Символическим ресурсом для этой «новой» консолидации различных управленческих фракций и массы стал уже отра­ботанный арсенал прежних рутинных представлений о вели­кой державе, государственнические взгляды, имитация или «реставрация» национальных традиций и ценностей – все то, что составляло компенсаторно-защитные комплексы мас­совых убеждений в национальной исключительности и пре­восходстве, частично потесненных или утраченных за годы реформ. Элита (прежде всего – ее либеральная и демокра­тическая часть) не сумела выработать ни одной привлека­тельной или убедительной для широких слоев общества программы и оказалась вынужденной идти за массами, вос­производить то, что отвечало их пониманию происходящего. Это определялось и электоральными задачами (попытками подыграть низовому избирателю, как это вначале старался делать Жириновский, а потом у него все с большим успехом перехватывали другие партии), и тактикой популистского снятия напряжений, вызванных противоречивыми действия­ми верхов по реформированию экономики. К концу 1999 го­да, ко времени выборов в Госдуму, никаких принципиальных программных расхождений в электоратах разных партий уже не наблюдалось. И сами политические цели у разных партий и движений, выдвинутых в предвыборных манифестах, и взгляды различных групп общества практически не отлича­лись по своему составу.

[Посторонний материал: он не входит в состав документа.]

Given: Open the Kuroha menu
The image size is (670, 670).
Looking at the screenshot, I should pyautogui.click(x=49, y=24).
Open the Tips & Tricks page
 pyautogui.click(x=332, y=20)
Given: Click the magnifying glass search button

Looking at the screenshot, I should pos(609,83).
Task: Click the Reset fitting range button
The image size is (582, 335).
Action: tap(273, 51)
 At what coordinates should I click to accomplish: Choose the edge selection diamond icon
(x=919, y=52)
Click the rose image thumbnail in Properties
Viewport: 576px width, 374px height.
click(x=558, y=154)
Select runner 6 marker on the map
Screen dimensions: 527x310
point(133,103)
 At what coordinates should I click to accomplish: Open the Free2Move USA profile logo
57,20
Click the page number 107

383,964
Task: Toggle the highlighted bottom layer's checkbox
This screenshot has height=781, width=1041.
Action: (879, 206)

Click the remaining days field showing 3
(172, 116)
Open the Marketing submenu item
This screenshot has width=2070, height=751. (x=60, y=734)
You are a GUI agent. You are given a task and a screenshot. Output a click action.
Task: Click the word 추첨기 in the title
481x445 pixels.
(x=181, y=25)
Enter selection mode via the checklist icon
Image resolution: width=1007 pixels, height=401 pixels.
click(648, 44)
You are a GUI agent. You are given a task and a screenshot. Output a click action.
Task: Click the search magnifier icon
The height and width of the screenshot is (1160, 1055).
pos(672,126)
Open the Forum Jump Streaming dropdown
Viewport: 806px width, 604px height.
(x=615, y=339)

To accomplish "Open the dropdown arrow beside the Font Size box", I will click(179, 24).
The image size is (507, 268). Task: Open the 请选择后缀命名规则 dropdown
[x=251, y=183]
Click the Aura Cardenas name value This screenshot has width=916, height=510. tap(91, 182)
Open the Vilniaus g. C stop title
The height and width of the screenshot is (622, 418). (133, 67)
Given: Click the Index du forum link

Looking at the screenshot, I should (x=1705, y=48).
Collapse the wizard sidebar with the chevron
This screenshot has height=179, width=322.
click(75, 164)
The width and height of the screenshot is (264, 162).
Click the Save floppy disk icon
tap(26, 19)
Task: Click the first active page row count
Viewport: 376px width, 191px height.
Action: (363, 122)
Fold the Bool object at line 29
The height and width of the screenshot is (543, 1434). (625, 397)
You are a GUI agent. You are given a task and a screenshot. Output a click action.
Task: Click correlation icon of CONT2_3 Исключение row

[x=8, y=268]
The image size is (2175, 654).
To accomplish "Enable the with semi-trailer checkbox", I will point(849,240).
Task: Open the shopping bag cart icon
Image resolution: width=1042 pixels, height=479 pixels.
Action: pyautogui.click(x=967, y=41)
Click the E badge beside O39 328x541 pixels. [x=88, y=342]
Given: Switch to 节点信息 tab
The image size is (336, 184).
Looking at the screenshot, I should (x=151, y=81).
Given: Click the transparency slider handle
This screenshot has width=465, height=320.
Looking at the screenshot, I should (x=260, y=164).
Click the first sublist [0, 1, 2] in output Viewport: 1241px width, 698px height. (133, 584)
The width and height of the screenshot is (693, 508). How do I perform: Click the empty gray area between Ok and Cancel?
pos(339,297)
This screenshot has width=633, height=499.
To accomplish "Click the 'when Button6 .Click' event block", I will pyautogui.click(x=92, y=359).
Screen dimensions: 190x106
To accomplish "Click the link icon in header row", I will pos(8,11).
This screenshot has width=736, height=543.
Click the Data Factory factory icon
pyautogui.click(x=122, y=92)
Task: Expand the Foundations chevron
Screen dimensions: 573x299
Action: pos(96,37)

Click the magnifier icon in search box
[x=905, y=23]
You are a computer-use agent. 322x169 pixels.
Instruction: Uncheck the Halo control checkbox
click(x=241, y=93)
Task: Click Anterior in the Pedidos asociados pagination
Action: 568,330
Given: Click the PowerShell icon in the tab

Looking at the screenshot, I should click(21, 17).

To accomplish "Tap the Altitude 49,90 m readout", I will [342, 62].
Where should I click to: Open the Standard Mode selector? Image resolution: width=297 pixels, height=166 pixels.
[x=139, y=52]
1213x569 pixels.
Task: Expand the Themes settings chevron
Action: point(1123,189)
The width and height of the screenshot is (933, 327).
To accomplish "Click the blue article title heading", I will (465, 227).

Разве что чуть сильней была ориен­тация на прошлое и советскую модель государственного управления экономикой у коммунистов, чуть больше было рыночных требований у «демократов», но принципиальной разницы между ними уже не было.

Наиболее ярким примером подобной тактики стал успех совершенно пустого по программным установкам объедине­ния «Единство» («Медведь»), провозгласившего своей целью поддержку нового национального лидера – В. Путина, на котором в ситуации почти истерического страха перед терак­тами и общего кризиса доверия к власти оказались сфокуси­рованы массовые ожидания порядка и стабильности в обществе. Характерно поэтому, что от самого Путина как претен­дента на пост Президента России в этой ситуации почти ни­чего не потребовалось. Вся программа его действий оказалась собранием банальностей и общих пожеланий. Но при общей позе решительности и готовности демонстрировать государ­ственную волю в борьбе с чеченскими сепаратистами она была воспринята массами с такой надеждой, что заменила соответствующие разработки и цели. Национальная консоли­дация в России наконец-то произошла. Доверие Путину (а значит – и той картине реальности, которая стоит за ним) достигло рекордных отметок – ему доверяют 70—75% насе­ления. Он оказался носителем, держателем, хранителем тех национальных символов, значимость которых мы старались описать в данной статье.[…]

ВМЕСТО ЗАКЛЮЧЕНИЯ

Наблюдаемые в сегодняшней Рос­сии попытки реанимировать великодержавный русский наци­онализм как среди политиков, так и в определенных слоях общества имеют характер не мобилизации, не восстановле­ния прежней атмосферы чрезвычайного режима, существова­ния в условиях осажденной крепости, а являются лишь фор­мой психологической защиты и компенсации. По существу, это эксплуатация ресурсов массового национального рессантимента. Нынешний русский великодержавный национализм по своей природе – уже не агрессивно-миссионерский, а ностальгический, квази-традиционалистский вариант изоля­ционизма. То, что интегрирует сегодня российское общество в политико-идеологическом смысле, – это, прежде всего, символы прошлого величия, с одной стороны, и хроническое недовольство населения нынешними дискредитировавшими себя властями – с другой. Об этом отчетливо консерватив­ном (на уровне идеологических представлений и деклараций) характере российского общества свидетельствует и сильней­шая склонность массового сознания к сохранению существу­ющего положения. То, что формирование рыночных отноше­ний, установление пусть и формальной, но многопартийной политической системы происходит без особых потрясений и масштабных, открытых и силовых конфронтации, означает, что фактически скорость адаптации общества к изменениям достаточно велика.